If she went to the country, how could she be at Westminster?
Isabel stayed up late at Westminster on her three days a week there. At the silk house she made the silk weavers teach her the rudiments of their craft by day and danced with the Lombards at night, very fast, very late.
Once a week she walked to the Palace to the big bright apartment overlooking the river, where Princess Elizabeth now busied herself with hunts and preparations for the dances that would start again at the end of the summer. The Princess didn't want to finish the altar vestments that reminded her of those endless miserable months of sanctuary. They'd been sent off to the City for finishing. But she and her sisters did want dancing gowns. Isabel took a profitable commission from Lady Darcey, and subcontracted the job in the Mercery.
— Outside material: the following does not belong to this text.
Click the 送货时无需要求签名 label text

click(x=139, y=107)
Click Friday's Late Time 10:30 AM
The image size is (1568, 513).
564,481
Her patience with the princesses was paying dividends. Alice would be pleased.
But that was no longer the reason Isabel came. She came to torment herself by looking at Elizabeth from under her eyelashes: measuring the smoothness of the Princess's sixteen-year-old skin and the tiny waist and the slim neck and the white hands and the prominent eyes that she'd once thought ugly but which now seemed to glow with secrets. She tried not to think of the fine lines around her own eyes; the pale streaks in her hair. But she couldn't stop herself asking: How could Dickon not love this niece?
‘That's a beautiful cross,’ she said, on one knee, pinning.
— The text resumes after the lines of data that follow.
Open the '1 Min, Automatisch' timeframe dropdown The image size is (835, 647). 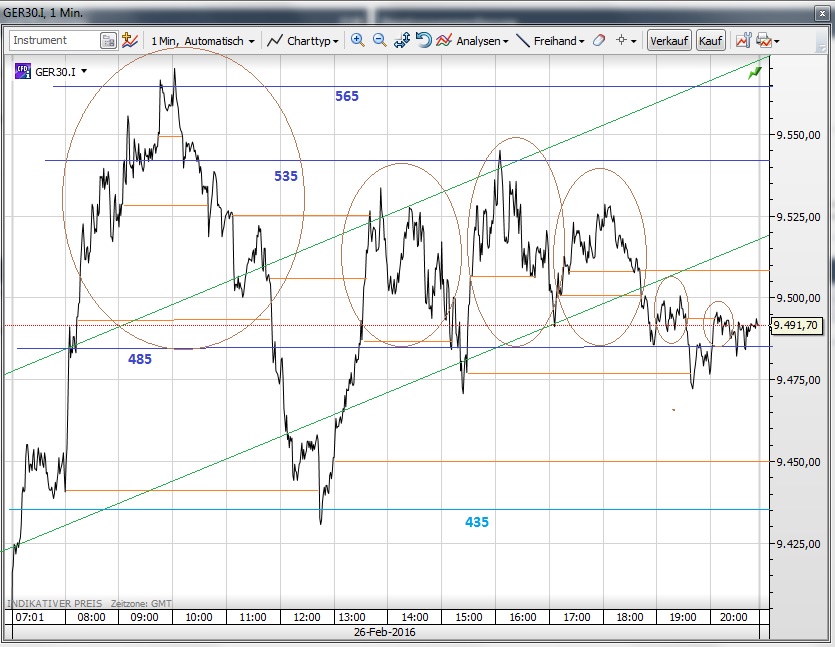[202, 41]
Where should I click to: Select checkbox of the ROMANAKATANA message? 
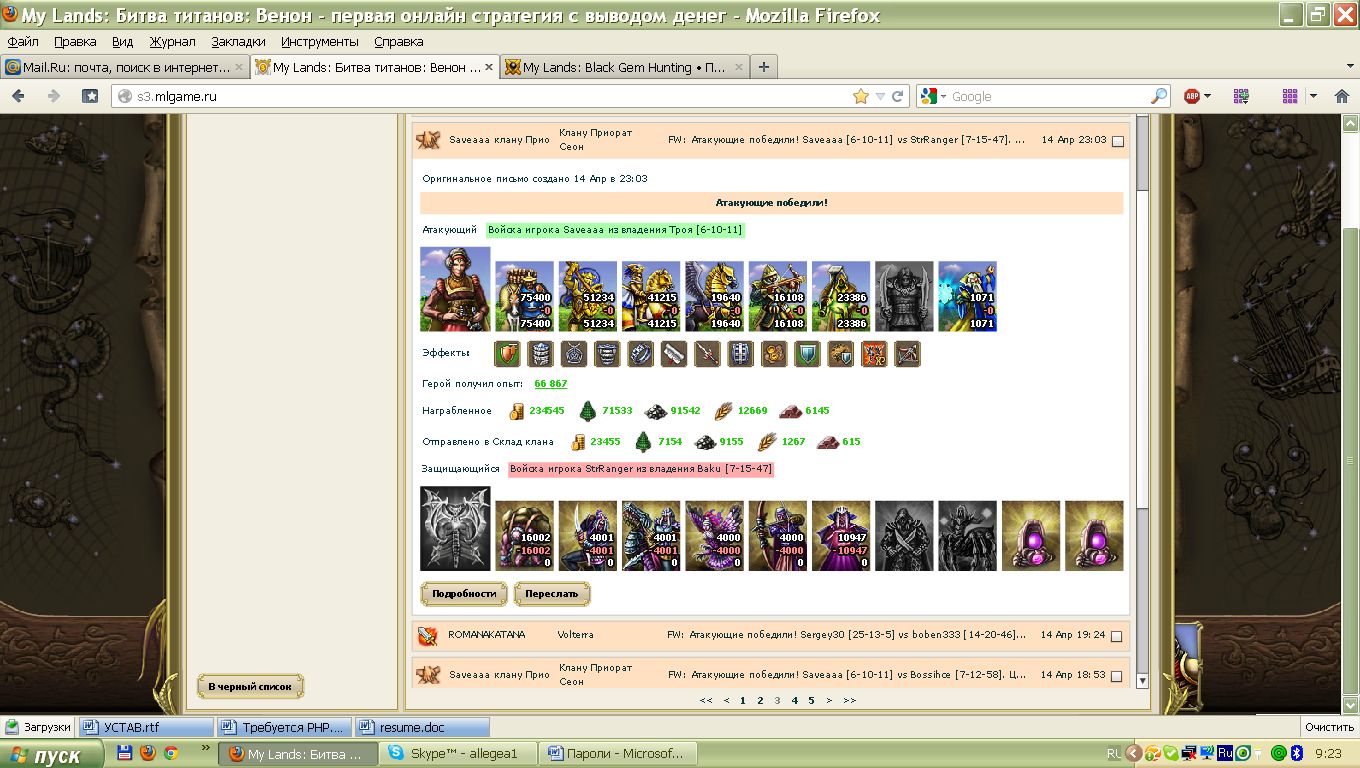pyautogui.click(x=1118, y=636)
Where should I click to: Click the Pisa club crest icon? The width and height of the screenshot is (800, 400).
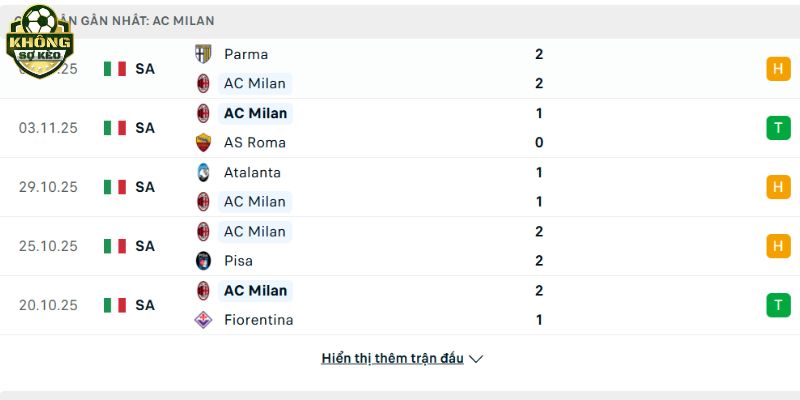click(x=203, y=261)
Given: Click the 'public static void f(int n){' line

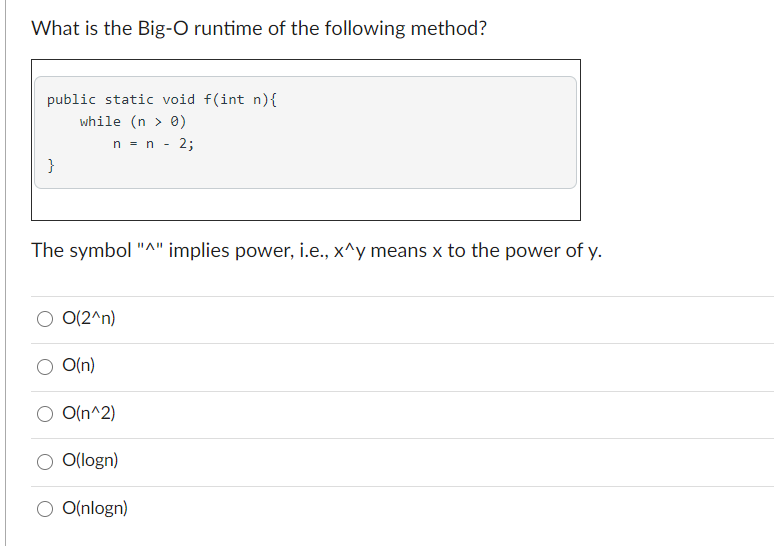Looking at the screenshot, I should 162,100.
Elizabeth looked down her thin nose, squinting towards it. ‘My cousin's,’ she said quietly, ‘God rest his soul. His Majesty gave it to me.’ But she didn't offer any more information.
Fishing for more, Isabel ventured, ‘How relieved you must be that His Majesty is so well-disposed to your family …’ But the Princess only nodded, with a remote half-smile. She'd learned caution. It was a long time since she'd confided in Isabel.
If only more people were more cautious, Isabel thought angrily, catching up with her servant.
‘Speta, Dotor Gigli! Drio de vu! Vienlo a Mesa?’ Joan Woulbarowe was joyfully trilling. She was looking prettier these days than she had in all the years Isabel had known her. She'd lost her neglected air. Her hair was dressed under her kerchief and her lips were full and pink and her eyes were gleaming, and there was a pretty gold heart on a red ribbon round her neck. The other Westminster silkwomen spent their evenings putting bets on how long it would take timid little Andrea di Costanzo to pluck up the courage to ask his brother Gasparino to ask Goffredo to ask Alice Claver to allow him to marry Joan Woulbarowe at the end of her initial two-year silk training contract. No one expected him to rush, but everyone knew he'd do it eventually.
Still, happy or not, Joan Woulbarowe would always be a fool, Isabel thought severely, as she emerged blinking into the summer sun from the dark mouth of St Thomas of Acre behind the fat doctor who'd been worshipping at the Italian chapel. What did Joan think she was doing, wandering round the City on a Sunday morning, warbling away in her fluent bad Italian to Lombards and drawing attention to herself? She was supposed to stay out of harm's way at Westminster.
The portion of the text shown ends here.